_Work task_: Write out the data below exactly, beginning with the first line and ending once the line that has "Click the Close session button" is written.

_Available data_:
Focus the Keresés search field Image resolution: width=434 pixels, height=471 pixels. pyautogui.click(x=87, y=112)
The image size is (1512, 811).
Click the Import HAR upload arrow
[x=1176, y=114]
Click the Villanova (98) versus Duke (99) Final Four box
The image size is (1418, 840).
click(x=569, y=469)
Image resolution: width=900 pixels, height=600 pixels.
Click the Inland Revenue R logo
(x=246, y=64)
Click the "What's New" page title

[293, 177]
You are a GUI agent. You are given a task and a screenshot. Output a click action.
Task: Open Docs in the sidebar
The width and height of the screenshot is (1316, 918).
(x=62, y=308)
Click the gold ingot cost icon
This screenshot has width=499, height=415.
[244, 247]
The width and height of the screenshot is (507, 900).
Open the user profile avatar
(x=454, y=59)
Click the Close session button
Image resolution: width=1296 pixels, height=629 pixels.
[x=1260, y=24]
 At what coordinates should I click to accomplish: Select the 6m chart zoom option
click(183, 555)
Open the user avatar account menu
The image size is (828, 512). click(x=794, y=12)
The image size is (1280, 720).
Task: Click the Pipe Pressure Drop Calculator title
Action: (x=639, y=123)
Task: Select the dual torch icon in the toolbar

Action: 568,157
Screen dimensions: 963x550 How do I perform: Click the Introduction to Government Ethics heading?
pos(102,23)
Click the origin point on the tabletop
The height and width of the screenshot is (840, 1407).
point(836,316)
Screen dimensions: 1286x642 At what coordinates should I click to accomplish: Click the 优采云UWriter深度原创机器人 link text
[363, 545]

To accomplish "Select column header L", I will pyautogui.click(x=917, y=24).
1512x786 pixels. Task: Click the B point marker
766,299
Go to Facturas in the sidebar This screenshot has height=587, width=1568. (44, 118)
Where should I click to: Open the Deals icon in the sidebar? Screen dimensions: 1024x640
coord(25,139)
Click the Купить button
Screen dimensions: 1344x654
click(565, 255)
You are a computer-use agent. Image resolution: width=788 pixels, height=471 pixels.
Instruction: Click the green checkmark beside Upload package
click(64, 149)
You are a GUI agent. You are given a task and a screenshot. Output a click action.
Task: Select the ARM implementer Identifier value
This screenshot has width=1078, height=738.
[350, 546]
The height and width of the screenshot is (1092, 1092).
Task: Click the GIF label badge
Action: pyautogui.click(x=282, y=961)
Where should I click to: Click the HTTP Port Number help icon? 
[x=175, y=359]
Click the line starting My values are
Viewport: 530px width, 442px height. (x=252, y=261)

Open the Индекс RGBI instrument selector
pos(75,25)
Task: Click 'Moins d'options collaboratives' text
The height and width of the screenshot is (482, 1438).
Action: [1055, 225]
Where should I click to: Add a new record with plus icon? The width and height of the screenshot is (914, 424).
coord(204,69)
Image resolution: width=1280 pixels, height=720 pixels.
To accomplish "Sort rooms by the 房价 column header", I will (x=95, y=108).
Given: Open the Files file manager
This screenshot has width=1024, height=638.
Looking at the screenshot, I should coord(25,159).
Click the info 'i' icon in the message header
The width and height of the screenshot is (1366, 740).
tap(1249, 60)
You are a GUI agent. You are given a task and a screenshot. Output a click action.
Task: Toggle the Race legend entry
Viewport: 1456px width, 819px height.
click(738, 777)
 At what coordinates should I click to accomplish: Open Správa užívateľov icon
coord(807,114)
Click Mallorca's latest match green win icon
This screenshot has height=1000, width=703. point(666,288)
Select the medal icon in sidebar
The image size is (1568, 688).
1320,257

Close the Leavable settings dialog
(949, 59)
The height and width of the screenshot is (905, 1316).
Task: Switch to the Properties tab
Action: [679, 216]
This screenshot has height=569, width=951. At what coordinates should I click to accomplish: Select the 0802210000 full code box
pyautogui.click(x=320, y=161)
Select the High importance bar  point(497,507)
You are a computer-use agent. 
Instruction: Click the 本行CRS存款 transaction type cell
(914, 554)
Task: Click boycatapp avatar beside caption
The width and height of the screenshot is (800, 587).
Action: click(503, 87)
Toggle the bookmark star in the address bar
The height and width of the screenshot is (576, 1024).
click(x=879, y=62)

_Answer below_:
Focus the Keresés search field Image resolution: width=434 pixels, height=471 pixels. pyautogui.click(x=87, y=112)
The image size is (1512, 811).
Click the Import HAR upload arrow
[x=1176, y=114]
Click the Villanova (98) versus Duke (99) Final Four box
The image size is (1418, 840).
click(x=569, y=469)
Image resolution: width=900 pixels, height=600 pixels.
Click the Inland Revenue R logo
(x=246, y=64)
Click the "What's New" page title

[293, 177]
You are a GUI agent. You are given a task and a screenshot. Output a click action.
Task: Open Docs in the sidebar
The width and height of the screenshot is (1316, 918).
(x=62, y=308)
Click the gold ingot cost icon
This screenshot has width=499, height=415.
[244, 247]
The width and height of the screenshot is (507, 900).
Open the user profile avatar
(x=454, y=59)
Click the Close session button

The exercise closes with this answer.